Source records

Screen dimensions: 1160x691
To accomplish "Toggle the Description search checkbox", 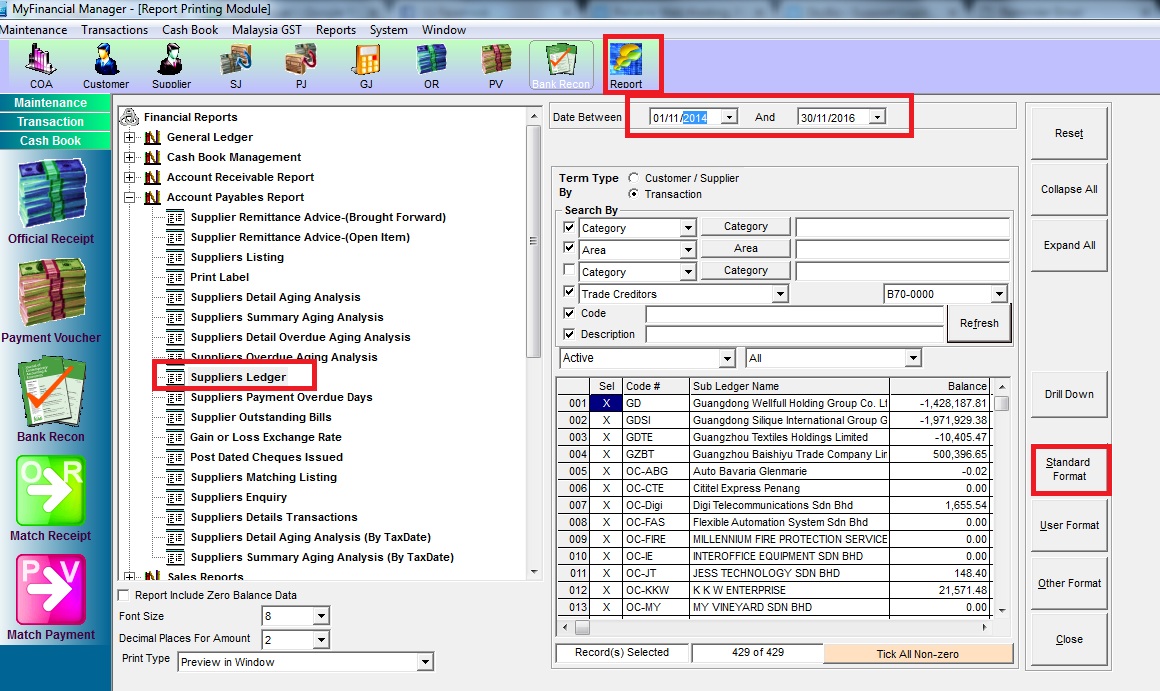I will pyautogui.click(x=570, y=334).
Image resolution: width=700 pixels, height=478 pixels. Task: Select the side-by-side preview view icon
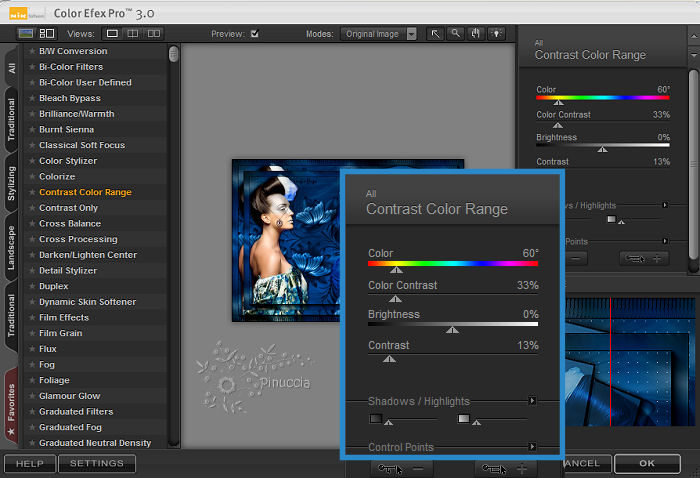pos(154,33)
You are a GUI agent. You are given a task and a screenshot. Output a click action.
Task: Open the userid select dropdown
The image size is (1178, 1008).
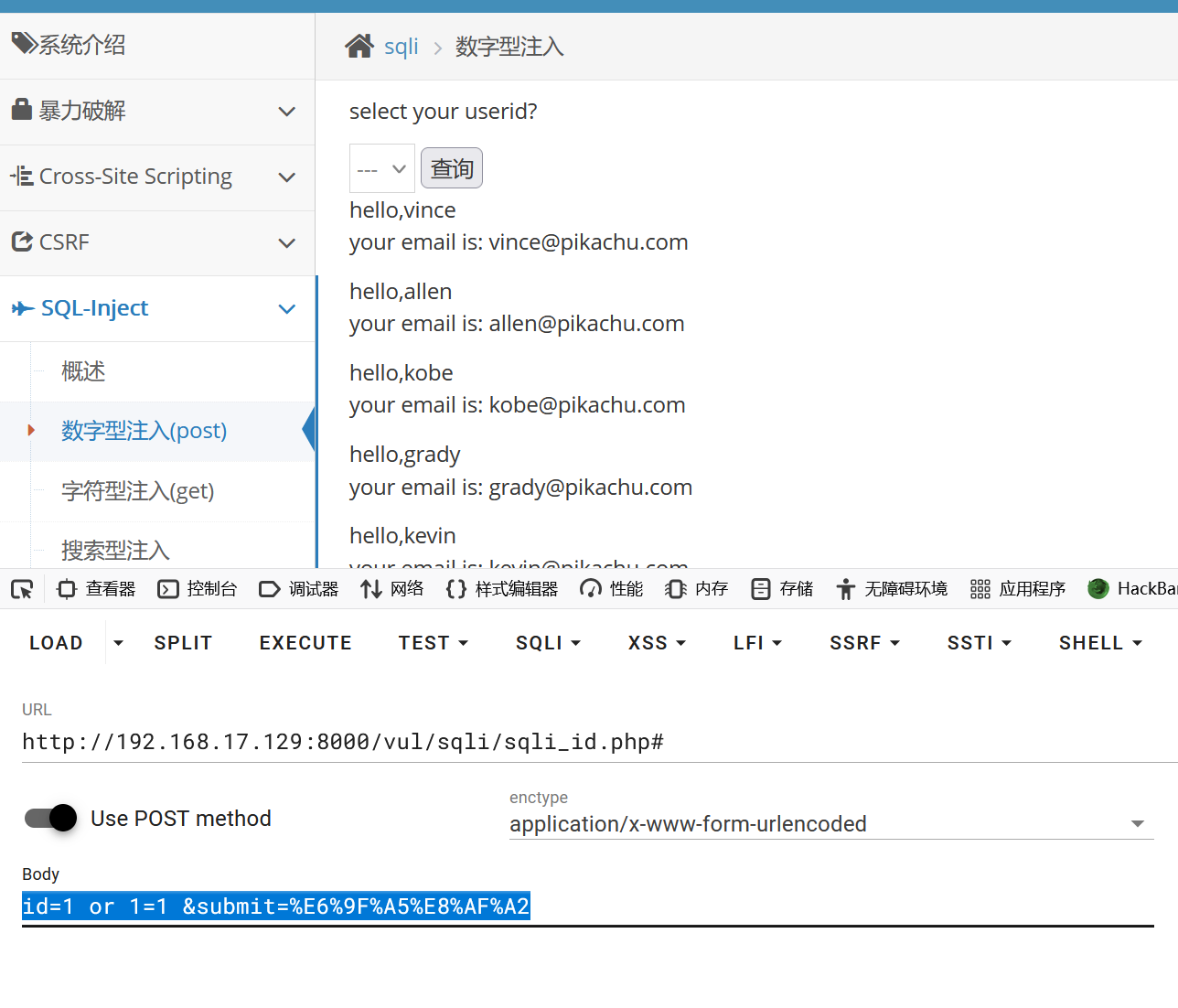(x=381, y=169)
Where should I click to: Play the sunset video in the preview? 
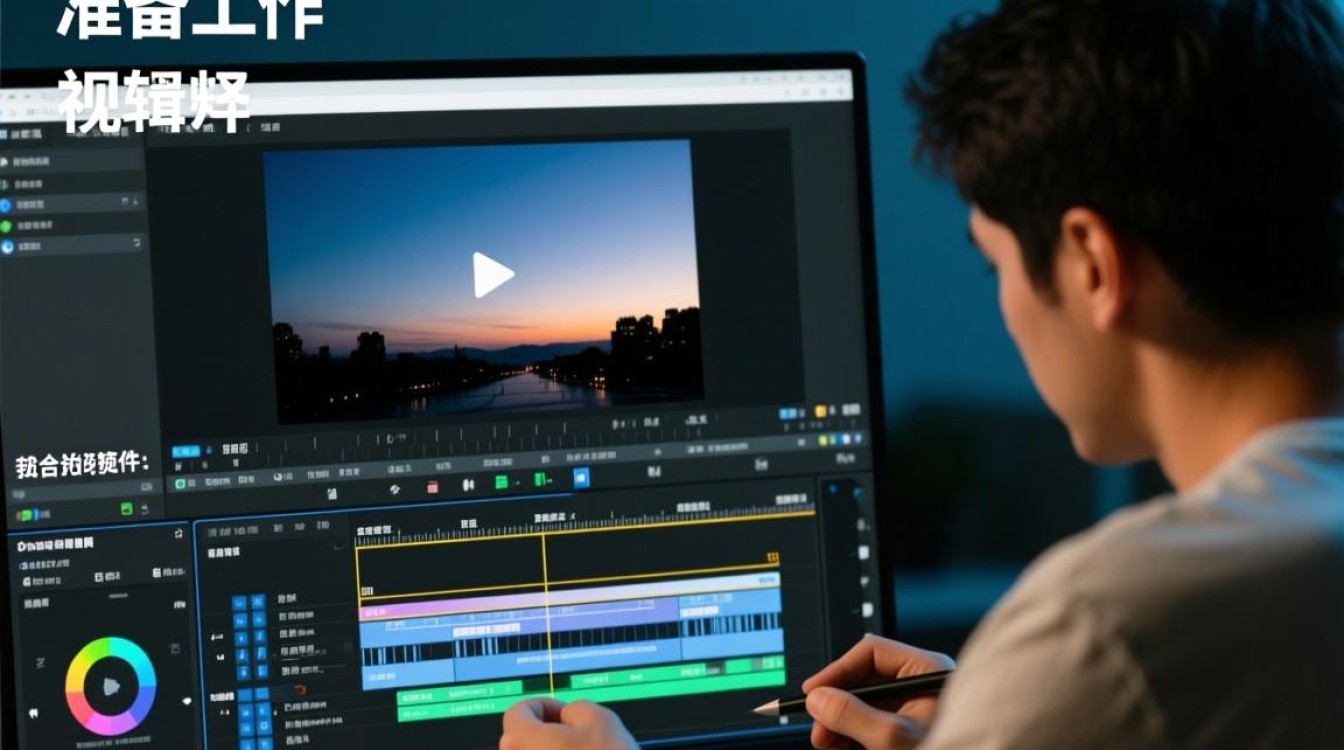click(492, 275)
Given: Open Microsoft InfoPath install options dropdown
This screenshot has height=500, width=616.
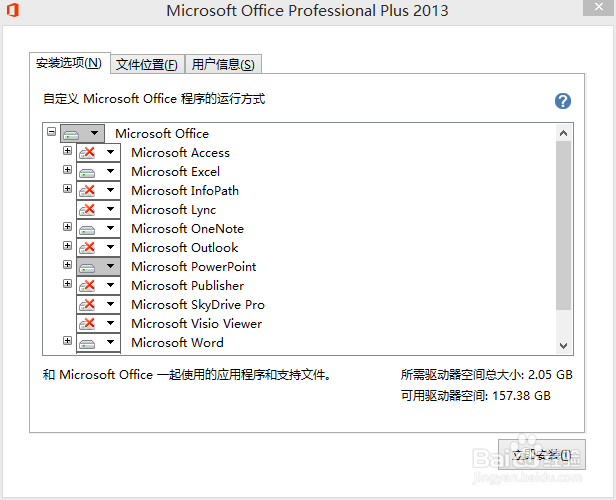Looking at the screenshot, I should [110, 191].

### Your task:
Check each line of the data above for the string "dropdown", and copy the ones that have it.

### Solution:
Task: Open the userid select dropdown
Given: Open Microsoft InfoPath install options dropdown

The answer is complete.